- THE TASKS
1. Please rewrite the paragraph beginning "R580+ shows no changes versus R580" from the video card review below as a brief bulleted list, keeping its main facts.
2. Finish out the next part of the video card review that follows, starting after its last sentence.

- EXTRACT TO READ
◆ ◆ ◆ ◆ ◆
Video drivers for PCI-E video cards: ATI CATALYST 6.8; NVIDIA v91.33/91.45.
BFG GeForce 7950 GX2, 2x512MB, 2 GPU, 500/1200 MHz
ASUS GeForce 7900 GTX, 512MB, 1 GPU, 650/1600 MHz
HIS RADEON X1900 XTX, 512MB, 1 GPU, 700/1700 MHz
Reference card ATI RADEON X1900 XTX, 512MB, 1 GPU, 650/1550 MHz
Reference card ATI RADEON X1950 XTX, 512MB, 1 GPU, its frequencies are reduced to 650/1550 MHz

VSync is disabled. The quality in drivers is set to "Quality". We didn't disable optimizations.

Here is the situation with overclocking:

Our sample was overclocked to 704/2200 MHz.

Monitoring results show that RivaTuner (written by A.Nikolaychuk) has been updated :) and now supports this ATI product.

Synthetic tests

D3D RightMark Beta 4 (1050) and its description (used in our tests) are available at http://3d.rightmark.org

We also used more complex tests of pixel shaders 2.0 and 3.0 — D3D RightMark Pixel Shading 2 and D3D RightMark Pixel Shading 3. Some of the tasks that appeared in these tests are already used in real applications, the others shall appear there in the nearest future. These test sets are in a beta testing stage and available for download from here.

We ran our synthetic tests on the following cards:

NVIDIA GeForce 7900 GTX ("G71")
NVIDIA GeForce 7950 GX2 — dual-GPU card ("G71 * 2")
ATI RADEON X1900 XTX ("R580")
ATI RADEON X1950 XTX ("R580+")
ATI RADEON X1950 XTX — operating at the X1900 XTX frequency ("R580+(580)")

Pixel Filling test

This test determines peak texel rate in FFP mode for various numbers of textures applied to a single pixel:

R580+ shows no changes versus R580. Higher results of the R580+ in the test with a single texture can be explained by the effect of the higher bandwidth - when the memory frequency is reduced, we can see parity with the R580.
◆ ◆ ◆ ◆ ◆
- RAW RECORDS

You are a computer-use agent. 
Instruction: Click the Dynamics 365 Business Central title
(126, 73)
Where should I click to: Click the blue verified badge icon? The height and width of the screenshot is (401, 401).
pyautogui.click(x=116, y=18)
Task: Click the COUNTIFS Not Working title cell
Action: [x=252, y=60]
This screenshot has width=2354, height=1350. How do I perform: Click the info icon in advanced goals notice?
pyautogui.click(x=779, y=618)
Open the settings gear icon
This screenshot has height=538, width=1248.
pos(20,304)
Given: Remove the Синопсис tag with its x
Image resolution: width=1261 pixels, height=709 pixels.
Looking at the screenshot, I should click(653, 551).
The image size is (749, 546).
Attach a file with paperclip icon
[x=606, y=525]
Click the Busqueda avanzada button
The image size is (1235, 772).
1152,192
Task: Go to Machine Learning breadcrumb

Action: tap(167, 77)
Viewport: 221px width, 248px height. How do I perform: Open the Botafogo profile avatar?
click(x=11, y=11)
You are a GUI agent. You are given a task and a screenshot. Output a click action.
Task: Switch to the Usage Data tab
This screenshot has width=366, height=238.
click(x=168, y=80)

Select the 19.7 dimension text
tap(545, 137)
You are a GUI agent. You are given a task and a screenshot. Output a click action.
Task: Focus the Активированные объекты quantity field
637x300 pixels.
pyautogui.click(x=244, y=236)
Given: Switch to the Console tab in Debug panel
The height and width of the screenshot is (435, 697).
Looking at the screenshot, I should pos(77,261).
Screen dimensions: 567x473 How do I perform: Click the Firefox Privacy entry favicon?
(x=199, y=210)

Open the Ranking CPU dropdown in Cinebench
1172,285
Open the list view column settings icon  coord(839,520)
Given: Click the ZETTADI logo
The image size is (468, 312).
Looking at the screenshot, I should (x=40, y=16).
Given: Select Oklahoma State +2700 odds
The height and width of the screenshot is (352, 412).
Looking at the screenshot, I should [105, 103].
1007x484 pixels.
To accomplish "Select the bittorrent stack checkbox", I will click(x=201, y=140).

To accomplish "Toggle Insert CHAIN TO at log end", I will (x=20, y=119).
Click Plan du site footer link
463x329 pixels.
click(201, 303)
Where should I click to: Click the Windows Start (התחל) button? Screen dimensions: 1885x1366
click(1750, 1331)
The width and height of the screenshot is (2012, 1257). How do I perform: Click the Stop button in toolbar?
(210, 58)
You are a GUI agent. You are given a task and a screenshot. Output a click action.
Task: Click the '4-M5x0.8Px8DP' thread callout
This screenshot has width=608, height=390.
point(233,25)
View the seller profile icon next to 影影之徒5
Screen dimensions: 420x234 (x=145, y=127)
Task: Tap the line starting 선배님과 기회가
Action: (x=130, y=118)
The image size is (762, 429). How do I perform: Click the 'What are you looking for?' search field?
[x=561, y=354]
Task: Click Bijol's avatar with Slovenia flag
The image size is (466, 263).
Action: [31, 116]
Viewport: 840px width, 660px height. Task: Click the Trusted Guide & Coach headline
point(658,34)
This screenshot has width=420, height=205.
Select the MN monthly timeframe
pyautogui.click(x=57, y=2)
◆ ◆ ◆ ◆ ◆
- RESULTS FOR THE EXERCISE
1.
- The R580+ shows no changes compared to the R580.
- In the single-texture test, the R580+ scores higher because of its higher memory bandwidth.
- When its memory frequency is reduced, the R580+ matches the R580.

2.
Having compared ATI and NVIDIA, we can see their parity in single-chip solutions. The only exception here is the optimized case with two textures per pixel, where NVIDIA's solution is noticeably faster than ATI's chips. In other cases, the cards are very close to each other, but the G71 still has a little advantage thanks to more texture units. But it's slightly outperformed in case of a single texture. That's curious, as the situation used to be reverse - the G70 was faster with a single texture, but was outperformed with more textures.

The single-card SLI solution based on two G71 chips offers interesting results. The card fails the tests with one or two textures, being outperformed by the single G71 chip. But in the other cases it shoots forward. The more texture fetches, the more noticeable the difference.

Our fillrate test demonstrates a similar picture, taking into account the number of pixels written into a frame buffer. In case of 0 and 1 texture, the R580+ is definitely at a small advantage due to the increased memory bandwidth. In the test with two textures, NVIDIA's chip is noticeably faster. The contenders are similar in other tests, but the G71 is slightly better. Dual-chip GeForce 7950 GX2 outperforms single-chip modifications only starting from three textures per pixel.

Let's see the same task executed by pixel shader 2.0:

No significant changes, FFP and shaders work in the same way (perhaps, FFP is emulated by the effective shader) and demonstrate similar results. There is no clear-cut superiority of one product over the other, except for the dual-chip video card from NVIDIA. But it actually demonstrates strange sags in case of even texture numbers. Compare the results on this diagram with those on the previous one. While in case of 3, 5 and 7 textures the results are practically the same, the modes with 4, 6 and 8 textures reveal lower PS 2.0 fillrates versus FFT, approximately by 10%. There are evidently some bugs in SLI mode.

Geometry Processing Speed test

Let's start with the simplest vertex shader that determines maximum triangle bandwidth:

Even though the frequency of vertex units in NVIDIA solutions is at least no lower and the number of vertex units in chips from both companies is the same, ATI's GPUs noticeably outperform their competitors in maximum number of processed triangles per second. This value exceeds 400 millions for R580 and R580+, which is great and practically unobtainable in practice.

Execution efficiency of this task is similar for all the chips in various modes. Peak performance differs little in FFP, VS 1.1 and VS 2.0. The difference exists somewhere, but it's small. The dual-chip SLI solution is inefficient in this test. We have an impression that only one chip is used.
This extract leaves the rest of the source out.